For the purpose of this study, only the parameter "mean density" was recorded. Forty eyes of 30 patients (15 women and 15 men) were included in this study. Mean age was 67.53 ± 10.70 years (range: 46 to 90 years) and the mean DCVA in logMAR units was 0.15 ± 0.13 (range: 0 to 0.4). DLI showed a high linear and negative correlation with the nuclear opalescence score (r = -0.616, P <0.01). The mean nuclear density showed a positive correlation with the nuclear opalescence score (r = 0.697, P <0.01). The mean density parameter based on the Scheimpflug principle showed a negative correlation with the DLI (r = -0.555; P <0.01). With respect to DCVA, this parameter showed the strongest correlation with DLI (r = -0.702, P <0.01) compared to the other cataract assessment methods (Figure 3)¹².

In another study, the relationship between objective parameters of quantification of lens dysfunction with reduction of DCVA, and the phacodynamics in patients with age-related nuclear cataract, was analyzed. The same characteristics described previously for the analysis of the nuclear region of the cataract by the Scheimpflug camera (Pentacam HR) were also used in this study. We included 51 eyes of 34 patients (20 women and 14 men). The mean age was 70.77 ± 9.19 years (range: 52 to 90 years) and mean preoperative DCVA was 0.24 ± 0.16 in logMAR units (range: 0 to 0.7). DLI demonstrated a high negative linear correlation with nuclear opalescence (r = -0.728, P <0.01). The mean nuclear density showed a positive correlation with nuclear opalescence (r = 0.680, P <0.01). The preoperative DCVA presented a statistically significant relationship with the different methods of cataract evaluation. However, DLI showed the strongest correlation with the DCVA parameter (r = -0.670, P <0.01). All patients underwent phacoemulsification with posterior chamber intraocular lens implantation under local anesthesia. The stop-and-chop phacoemulsification technique using the Infiniti system (Alcon Laboratories, Inc, Fort Worth, Texas, USA) was performed. At the end of the procedure, the Cumulative Dissipative Energy (CDE) parameter was recorded. The mean CDE was 8.92 ± 6.70 (range: 0.05 to 21.42). Figure 4 shows the relationships between the CDE and the different parameters of cataract analysis. CDE showed stronger relationships with nuclear lens density and DLI (r = -0.744 r = 0.700, respectively, both P <0.01)¹³.

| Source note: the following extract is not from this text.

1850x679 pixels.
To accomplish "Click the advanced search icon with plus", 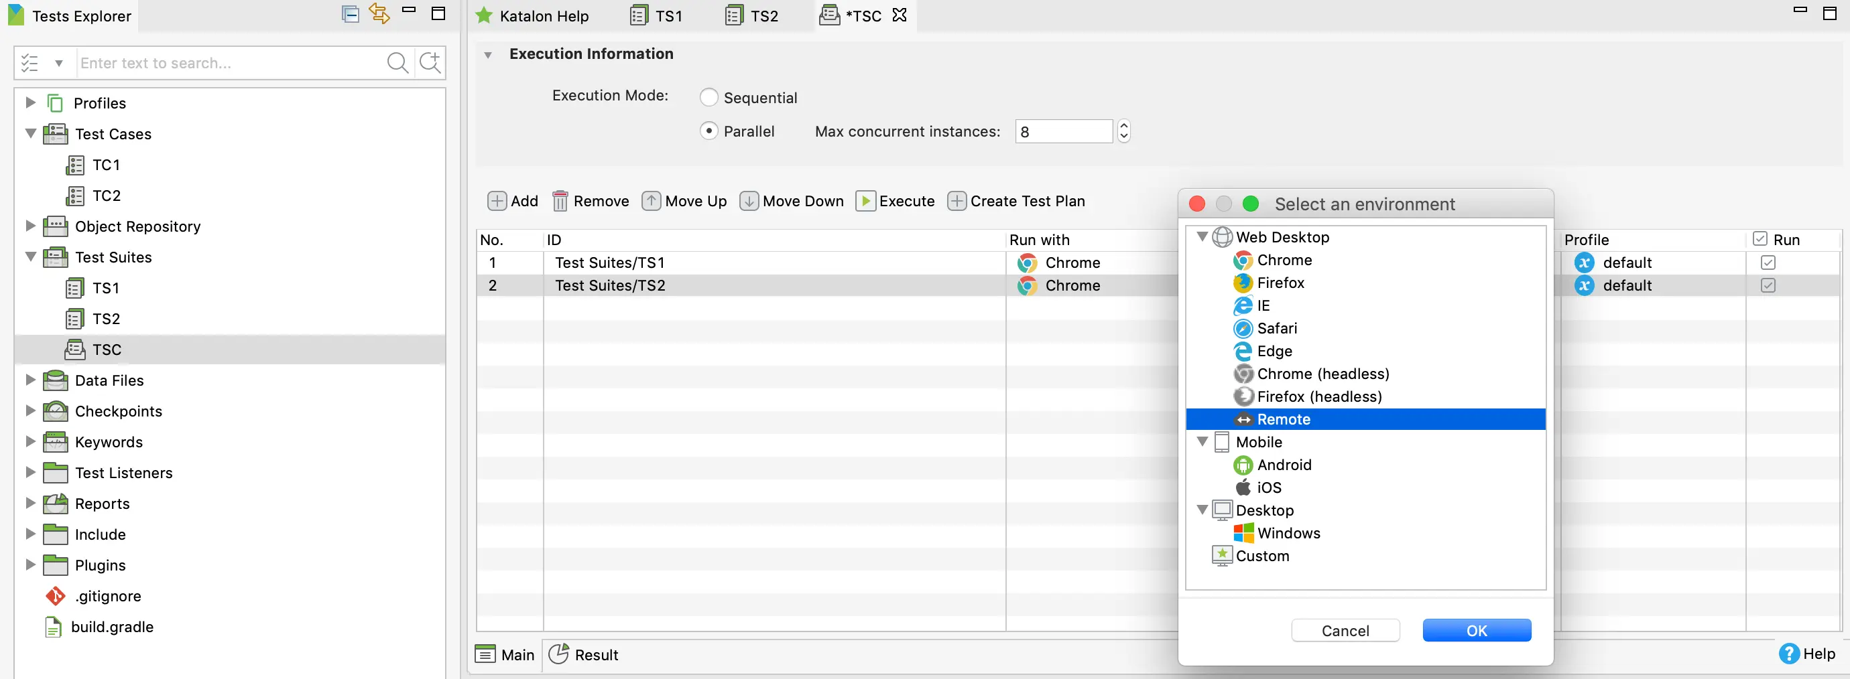I will (x=430, y=63).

The results demonstrate, that both the crystalline densitometry and the DLI presented a statistically significant relationship with the LOCS III classification system and the DCVA. Thus, these data suggest the usefulness of lens densitometry and DLI as essential tools for objectively assessing the severity of mild forms of age-related nuclear cataracts, as well as for determining the functional status of the lens. Both objective parameters were also helpful in predicting the phacodynamics in the eyes with nuclear cataracts. However, anterior segment imaging is considered a constantly evolving clinical and research area, so in the future, new technologies may provide more detailed data on the functional status of the lens, helping to select the best therapeutic method for the patient.